===== EXCERPTED DATA

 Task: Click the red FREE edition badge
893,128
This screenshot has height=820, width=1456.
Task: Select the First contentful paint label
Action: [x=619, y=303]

==========

*THE REQUEST*.
Gather every line above that contains the word "Task", copying each one in full.

*RESPONSE FOR THIS EXERCISE*.
 Task: Click the red FREE edition badge
Task: Select the First contentful paint label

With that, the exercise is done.